EÇ- Orada işleyiş şöyle; örneğin bir belediye, meydanına bir proje yaptırmak istiyor. Gazetelere ilan veriyor. Sanatçılar çeşitli projeler hazırlayıp, dosyalarını gönderiyorlar. İlk elemeden sonra 3-5 proje kalıyor. Onlara belli bir proje parası ödenerek ayrıntılı proje hazırlamaları isteniyor. Sonunda birisi yarışmayı kazanıyor. Ama diğerlerine de proje parası ödendiği için emekleri boşa gitmiyor.

 

 

 

MB – Sizin başlangıç noktanız böyle bir proje mi oldu ?

 

 

 

EÇ- Evet ben Kültür Bakanlığının açtığı bir yarışmada, sanatçıyı desteklemek için verilen grant aldım. Bu; sunduğunuz projeye olumlu baktıklarında , onu gerçekleştirebilmeniz için desteklemek amacıyla verilen bir tür destek bursu.

 

 

 

MB – Projeniz neydi ?

 

 

 

EÇ- Bir dizi mozaik çalışmasıydı. 6 adet pano yaptım.

 

 

 

MB – Sydney’de 5 yıl çalıştıktan sonra, bu kez bir başka kentin caddelerini süslemeyi düşünerek, 1988 yılında Melbourne’e geçmişsiniz.

 

 

 

EÇ- Türk sanatçılarda oluşan 5 kişilik bir sanatçı grubumuz vardı. 9 aylık bir çalışma yaptık. Herkes kendi özgün çalışmasını yaptı; Seramik, resim, bakır dövme gibi… O ürünlerle sergi açıldı. Avustralya’yı dolaşan Türk sanatçıları sergisiydi. Victoria Eyaletinin tüm merkezlerini dolaştık. Yabancı bir ülkede girdiğimiz her yarışmayı kazandık.

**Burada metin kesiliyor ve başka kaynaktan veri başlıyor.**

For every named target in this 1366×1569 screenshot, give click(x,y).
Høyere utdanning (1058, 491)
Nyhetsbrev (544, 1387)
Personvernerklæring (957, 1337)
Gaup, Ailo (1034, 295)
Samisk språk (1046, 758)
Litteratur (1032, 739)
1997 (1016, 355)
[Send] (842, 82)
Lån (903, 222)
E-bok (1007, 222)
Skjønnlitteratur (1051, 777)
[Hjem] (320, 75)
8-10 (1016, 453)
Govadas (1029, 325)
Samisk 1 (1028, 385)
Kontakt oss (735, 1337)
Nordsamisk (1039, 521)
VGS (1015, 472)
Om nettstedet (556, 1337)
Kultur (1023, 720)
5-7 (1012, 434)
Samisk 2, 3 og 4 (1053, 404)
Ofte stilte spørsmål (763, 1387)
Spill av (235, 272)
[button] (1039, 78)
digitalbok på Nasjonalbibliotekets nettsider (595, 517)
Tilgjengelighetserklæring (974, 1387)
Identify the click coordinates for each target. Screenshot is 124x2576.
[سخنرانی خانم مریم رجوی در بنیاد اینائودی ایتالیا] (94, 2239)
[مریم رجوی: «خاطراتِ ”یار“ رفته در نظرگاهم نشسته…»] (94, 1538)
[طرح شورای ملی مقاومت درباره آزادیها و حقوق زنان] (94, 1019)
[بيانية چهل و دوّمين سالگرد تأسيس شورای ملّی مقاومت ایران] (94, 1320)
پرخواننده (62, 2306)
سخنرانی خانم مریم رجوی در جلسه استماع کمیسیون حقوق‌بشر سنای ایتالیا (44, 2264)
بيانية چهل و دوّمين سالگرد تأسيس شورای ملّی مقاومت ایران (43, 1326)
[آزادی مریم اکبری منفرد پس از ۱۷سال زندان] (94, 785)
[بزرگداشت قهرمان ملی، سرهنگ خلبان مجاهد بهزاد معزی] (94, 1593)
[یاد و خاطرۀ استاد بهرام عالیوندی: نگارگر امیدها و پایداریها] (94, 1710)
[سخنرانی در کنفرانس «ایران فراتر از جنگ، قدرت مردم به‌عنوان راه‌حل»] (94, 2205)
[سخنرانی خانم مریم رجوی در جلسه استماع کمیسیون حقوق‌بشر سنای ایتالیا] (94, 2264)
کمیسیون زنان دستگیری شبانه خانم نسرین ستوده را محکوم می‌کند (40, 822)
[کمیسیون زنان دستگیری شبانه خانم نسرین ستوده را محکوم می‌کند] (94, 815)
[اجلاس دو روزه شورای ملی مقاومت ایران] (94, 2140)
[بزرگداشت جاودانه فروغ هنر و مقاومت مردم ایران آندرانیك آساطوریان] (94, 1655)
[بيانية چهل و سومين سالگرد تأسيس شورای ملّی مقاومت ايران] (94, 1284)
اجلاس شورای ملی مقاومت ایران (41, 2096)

Kişisel olarak veya grup arkadaşlarımla birlikte pekçok projeye imza attık.

 

 

 

MB – Fotoğraflara bakınca adeta kenti süslemişsiniz diyebilirim sanırım.

 

 

 

EÇ- Gerçekten onlarca, yüzlerce sene kalacak olan eserler bıraktık. “Public art” yani; halka açık yerlere yapılan sanat eserlerine çok önem veriyor yabancılar. Pekçok sanat akademisinde “Çevresel Sanat” diye bir ders var.

 

 

 

MB – Sydney’deki yapıtlarınızı gösteren fotoğraflarda halka açık alanların, parkların, oturma gruplarının süslemeleri bu söylediklerinizi doğrular nitelikte zaten.

 

 

 

• EÇ- Sydney’deki meşhur Bondi semti 1 km uzunluğunda bir bulvardır. 15 – 20m genişliğinde kaldırımları vardır. Üzerinde cafeler, restoranlar, alışveriş merkezleri yer alır . Bulvarın hemen önünde 2 km uzunluğunda bir plaj uzanır. Festivaller burada yapılır. Sydney’de gerçekleşen Dünya Olimpiyatlarında Beach Voleybol karşılaşmaları orada yapıldı.

 

 

 

MB – Bulvardaki tüm eserler size mi ait?

 

 

 

EÇ- Evet, gerçekten önemli bir projeydi. Oturma grupları, göbekler, aydınlatma lambaları çok ince ayrıntılarla dolu.

 

 

 

MB – Cam mozaiklerin konuları da özgün, fotoğraflarda gördüğüm kadarıyla ?

 

 

 

EÇ- Her projemiz kendi içinde özgündür zaten. O bölgenin yaşam biçimi, tarihi geçmişi, etnik yapısı, özgünlüğü eserlere yansır. Projeye başlamadan önce çok geniş bir araştırma yaparız. O bölgede yaşayan halkla görüşürüz. Bölgeye ilişkin dokümanlar toplarız.

 

 

 

MB– Bu dokümanlar arasında bazı fotoğrafları bire bir mozaiklere aktarmışsınız.

 

 

 

EÇ-Evet doğru. Örneğin şu gördüğünüz Bondi Tarihi tramvayı, Bondi flaması, Bondi sahiline özgü kum kayaları, Kadınlar Yüzme Kulübü ( Dünyada ilk kez burada kurulmuş ) mozaikleri bire bir fotoğraflardan çalışıldı.

 

 

 

MB – şžu fotoğraftaki – pardon mozaikteki – sporcular kim ?

 

 

 

EÇ- Onlar Cankurtaran Kulübü üyeleri… Dünyada ilk kez cankurtaran görevi yapan insanlar bu kulüpte buluşmuş. Yörede deniz çok dalgalı, boğulmalar çok…. ayrıca köpek balığı tehlikesi var. Yani cankurtaranlara büyük görev düşüyor. Burada gençler gece yarısı bile yüzer, sörf yaparlar. Bu yüzden halk plajını sürekli gözetim altında tutan cankurtaranlar vardır.

 

 

 

MB – Mozaiklere baktığımda yüzlerindeki ifade o kadar canlı ki, adeta bir fotoğraf karesi gibi.

 

 

 

EÇ- Orijinal fotoğrafların aynısı da ondan.

 

 

 

MB – Peki bir fotoğrafı mozaik olarak uygularken yüz ifadelerini, gülümsemelerini nasıl bu kadar net verebiliyorsunuz?

 

 

 

EÇ- İşte ustalık orda…

 Bunu söylerken asla bir böbürlenme yok. Dudaklarında mütevazı bir gülümseyiş var sadece.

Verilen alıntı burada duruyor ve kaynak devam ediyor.